Article Text
Abstract
Background Background The Alberta Ambassador Guideline Adaptation Programme developed two CPGs on the management of low back pain and headache in primary care. Various guideline companion documents were developed for patients.
Objectives To review the process and outcomes of involving patients/public in the development of guideline resource documents.
Methods Focus groups of different compositions and using various sampling strategies were called upon: self-selected members from national patient pain association (patient information sheets); members of the public who serve on a standing Lay Committee (patient information sheets, comic book); purposive recruitment by market research company (comic book). Participants answered questions related to the content, format, and presentation of patient resources using different interview methods.
Results Discussion themes included wordiness of documents, language accessibility, use of logos, and trustworthiness. Multiple suggestions for improvements that were sensitive to the needs of participants were considered before publication of final products. The comic book was not published.
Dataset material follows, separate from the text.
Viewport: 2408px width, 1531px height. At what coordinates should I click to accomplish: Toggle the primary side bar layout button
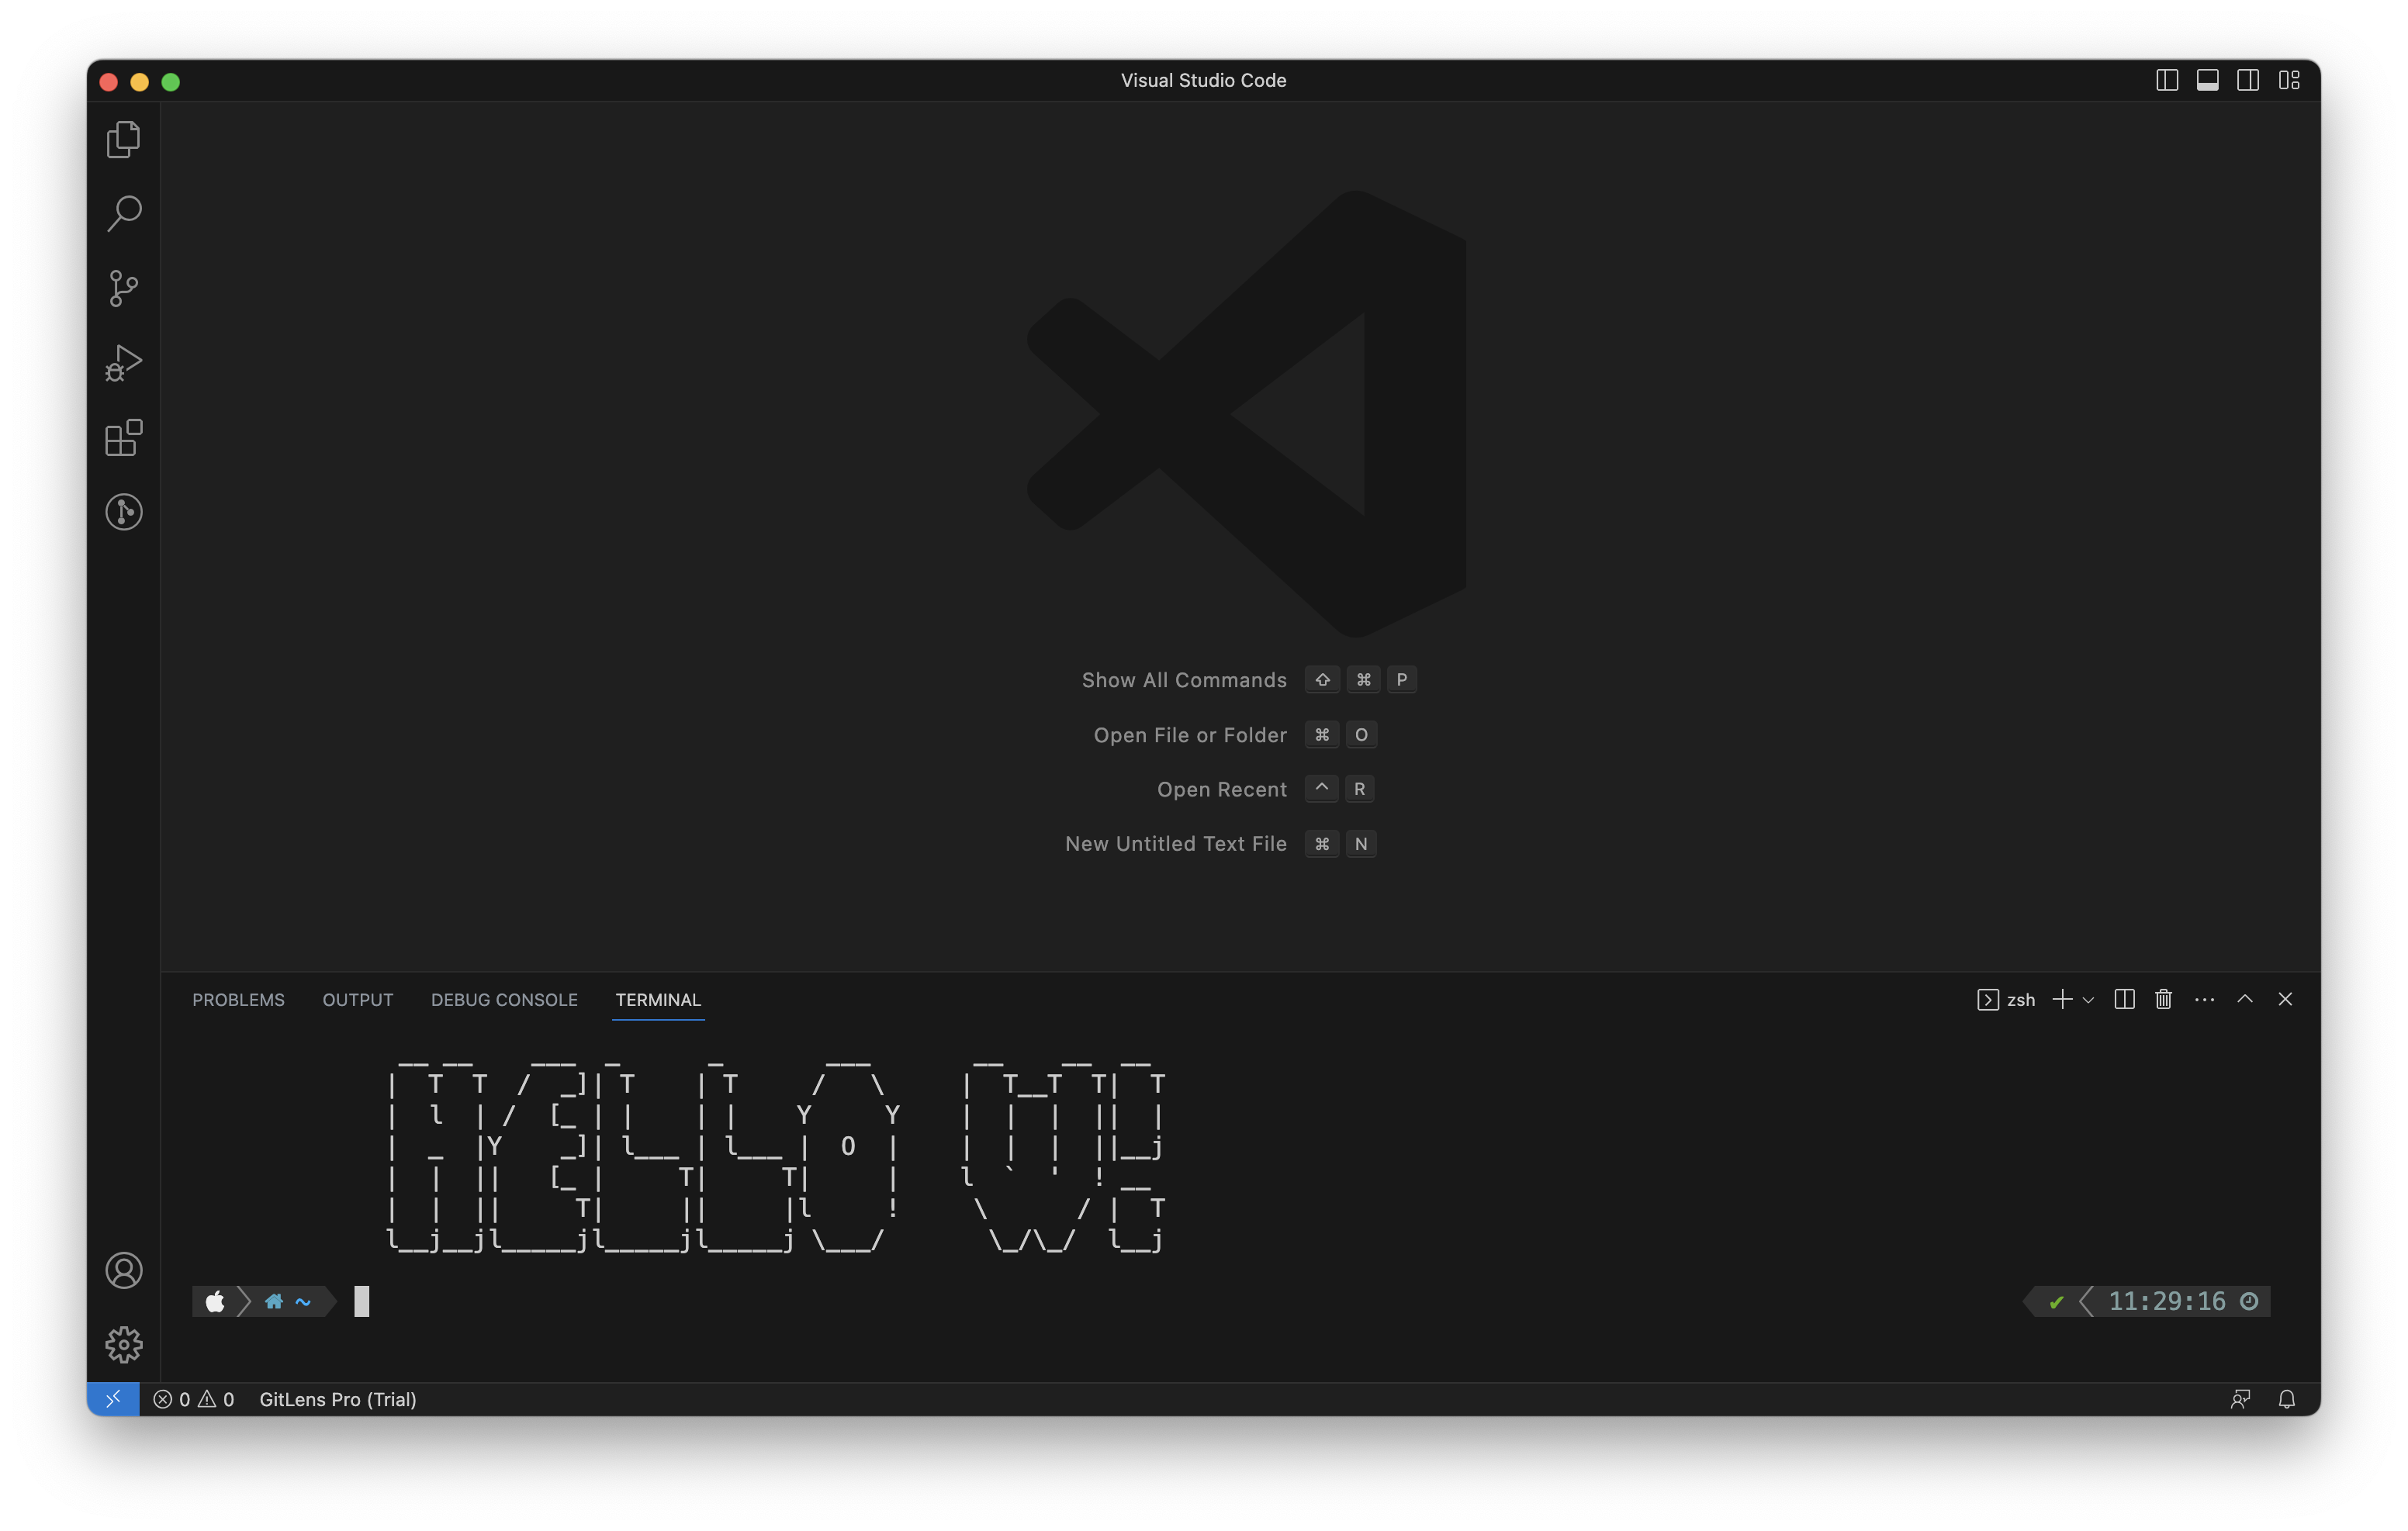(x=2167, y=80)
Discussion Even though the focus group procedures varied, there was significant overlap and repetition in the feedback received on the same guideline resources. The patient focus group facilitated by a clinician engaged participants in discussions oriented to clinical issues. The comic book was considered to be a novel communication vehicle by clinicians but not so by public.
Implications for Guideline Developers/Users Involving a motivated Lay Committee facilitated by someone not directly related to the project seems to be a valuable alternative to other focus groups of patients which may require more effort and resources.